丘を越えて~高遠響と申します~

ようおこし!まあ、あがんなはれ。仕事、趣味、子供、短編小説、なんでもありまっせ。好きなモン読んどくなはれ。

八月十五日

2006年08月15日 | 四方山話
 六十一回目の夏が来る。世間では小泉首相がついにこの日に靖国参拝をするかどうかについて騒いでいる。あの頑固なオジサンのことだから、きっと靖国に赴いてまたアジア諸国から轟々たる非難を受けるのだ。そしてまた開き直る。「心の問題ですから。」・・・そうなるかどうかは、あと何時間もすれば明らかになることだ。
 こうして過去の戦争の話で盛り上がっている間にもイラクで、レバノンで、アフリカの小さな国々で今日も血が流されている。この地球上から戦争というモノが消えたためしはない。

 人間が人間として生まれてこの方、戦いを忘れた時はない。食べ物の取り合いで、縄張りの取り合いで争いは繰り返される。そして皮肉にも、戦いを繰り返すことで文明という仇花が開花していく。時代は変わり、殴り合っていた石はミサイルという質の悪い兵器へと変貌していく。
 一方、争いの理由はなんなのだ。食べ物や縄張りの取り合いから、さして進歩していない。本質的には何の進化もとげないまま、仇花ばかりが咲き誇っていく。猿に核兵器のボタンを渡すのと、どれほどの違いがあるというのか。いや、こんなことを書いたら猿に怒られそうだ。猿は宗教や大義名分をかたらない分、人間よりも争いの種は少ない。

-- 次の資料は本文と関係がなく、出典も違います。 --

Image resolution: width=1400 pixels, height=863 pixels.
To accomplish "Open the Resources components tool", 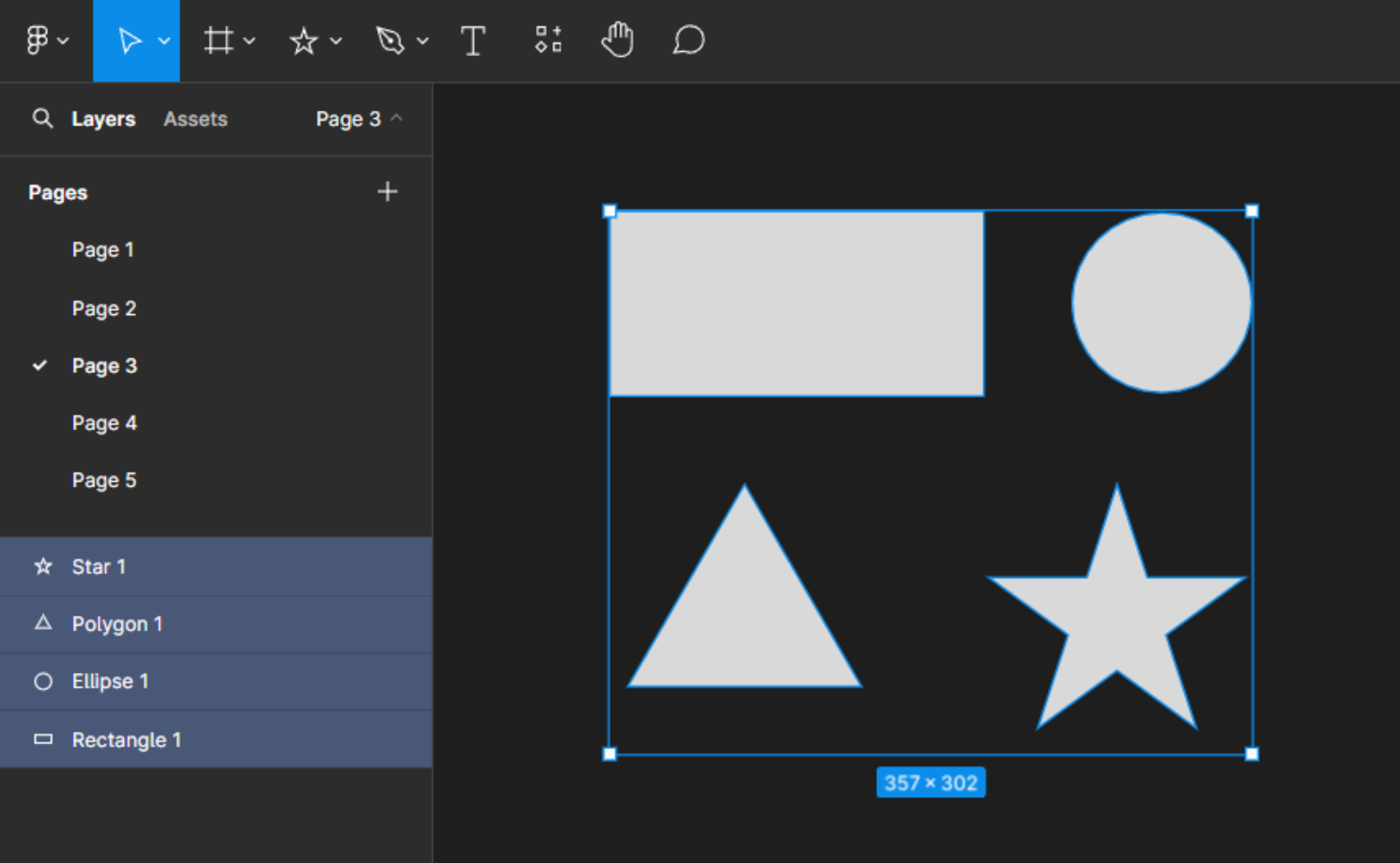I will (548, 40).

 争いを止めるために必要なこととは何か。殺すな・犯すな・盗むな。この当たり前の三つがまずは必要だ。でもこんな幼稚園の子でもわかりそうなことすら、戦争という魔物の前では見失ってしまう。
 そして、憎しみの連鎖を断つこと。それは、人を憎まないこと。許すこと。殴られても殴り返さないこと。自分を殺した人を許すこと。愛する人を殺した人を許すこと。・・・そんな難しいことが私達に出来るはずがない・・・。
 我々は限りなくお粗末で業の深い生き物だ・・・。

 どうしようもなくちっぽけな今の私に出来ることが三つある。一つは祈ること。自分が、自分の子供達が、少しでも長く平和の中に生活できることを祈ること。二つ目は、自分達を取り巻く状況を冷静に見つめること。何が正しくて、何が間違っているのかを、自分の頭で考えて判断すること。三つ目はほんの少しの勇気を持つこと。間違っていることを間違っていると大声で叫ぶ勇気を持つこと。

 いつか戦火のない世界に生きることが出来ますように。